(Records excerpted from a collection)
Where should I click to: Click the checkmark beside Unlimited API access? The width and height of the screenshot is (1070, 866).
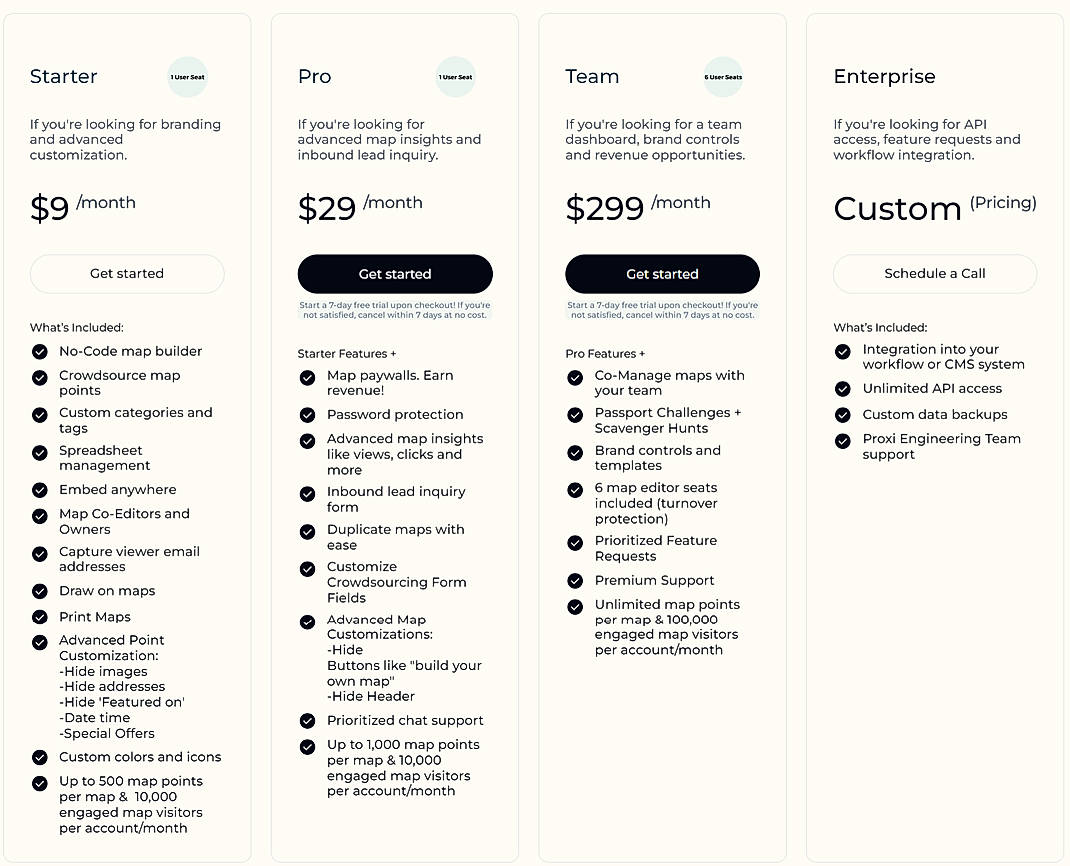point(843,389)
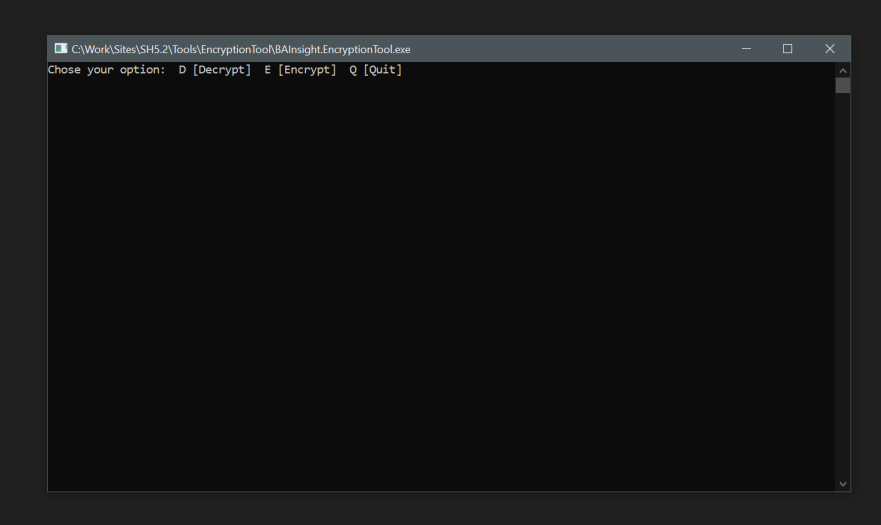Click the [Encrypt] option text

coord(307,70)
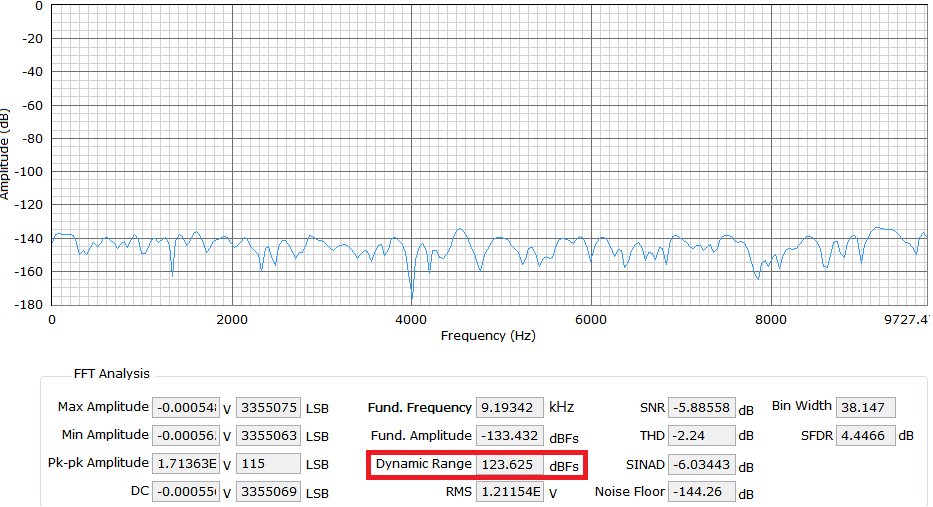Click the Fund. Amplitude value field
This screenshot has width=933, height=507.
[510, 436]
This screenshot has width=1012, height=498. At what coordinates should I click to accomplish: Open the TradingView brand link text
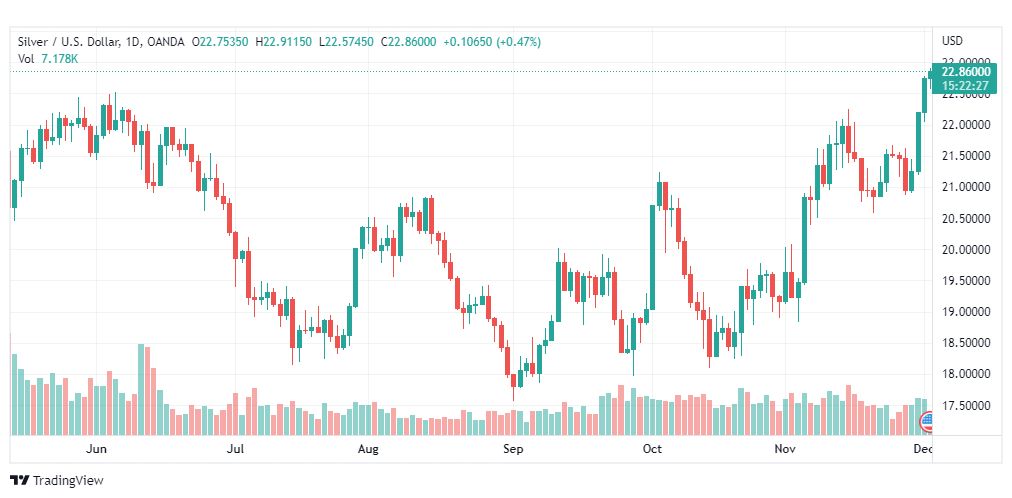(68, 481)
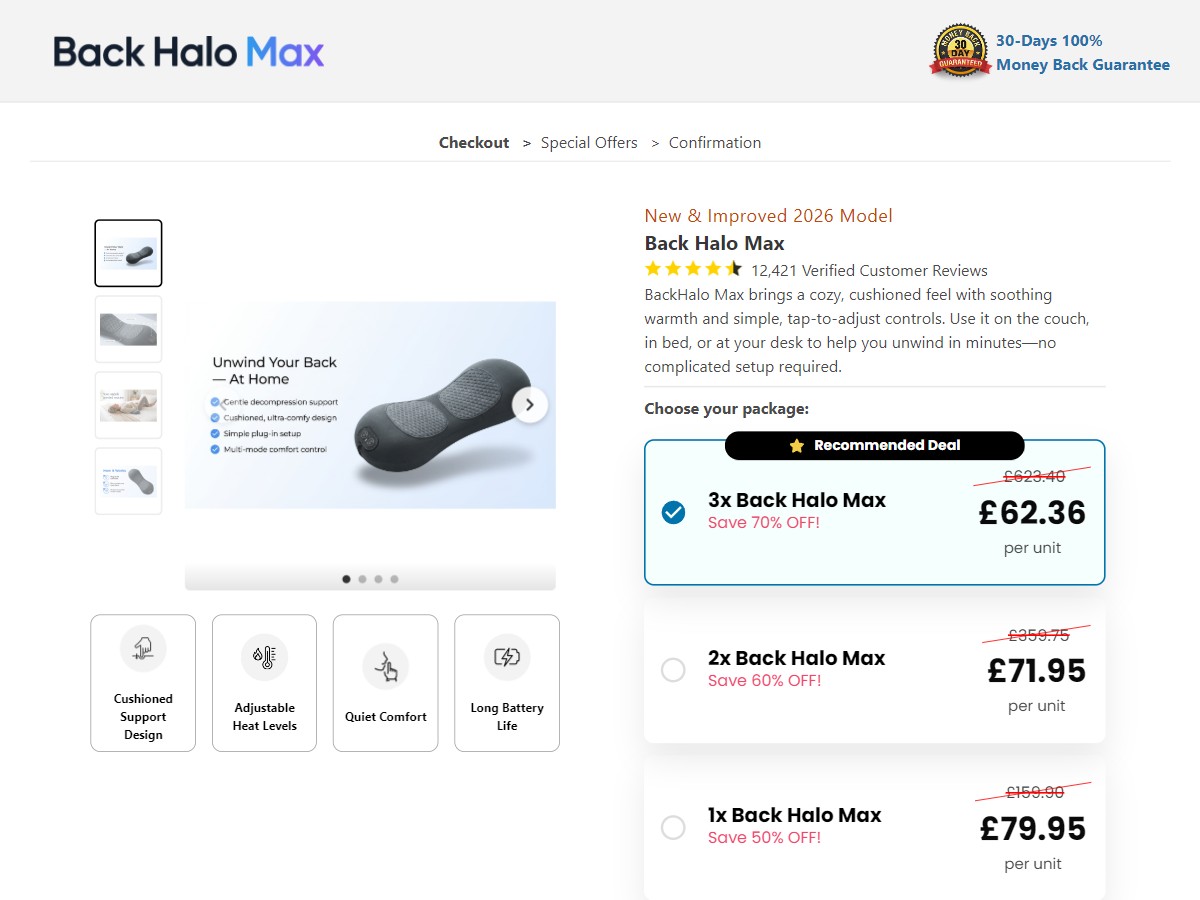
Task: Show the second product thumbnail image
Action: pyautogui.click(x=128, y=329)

What needs to be done =>
When you repeat the data, keep it exact and drop every picture.

Final answer =>
Where should I click to: Click the checkmark beside Unlimited API access? The width and height of the screenshot is (1070, 866).
point(843,389)
Click the [Encrypt] option text

coord(307,70)
Click the Fund. Amplitude value field
This screenshot has width=933, height=507.
[510, 436]
This screenshot has width=1012, height=498. At what coordinates should I click to accomplish: Open the TradingView brand link text
(68, 481)
Task: Show the second product thumbnail image
Action: pyautogui.click(x=128, y=329)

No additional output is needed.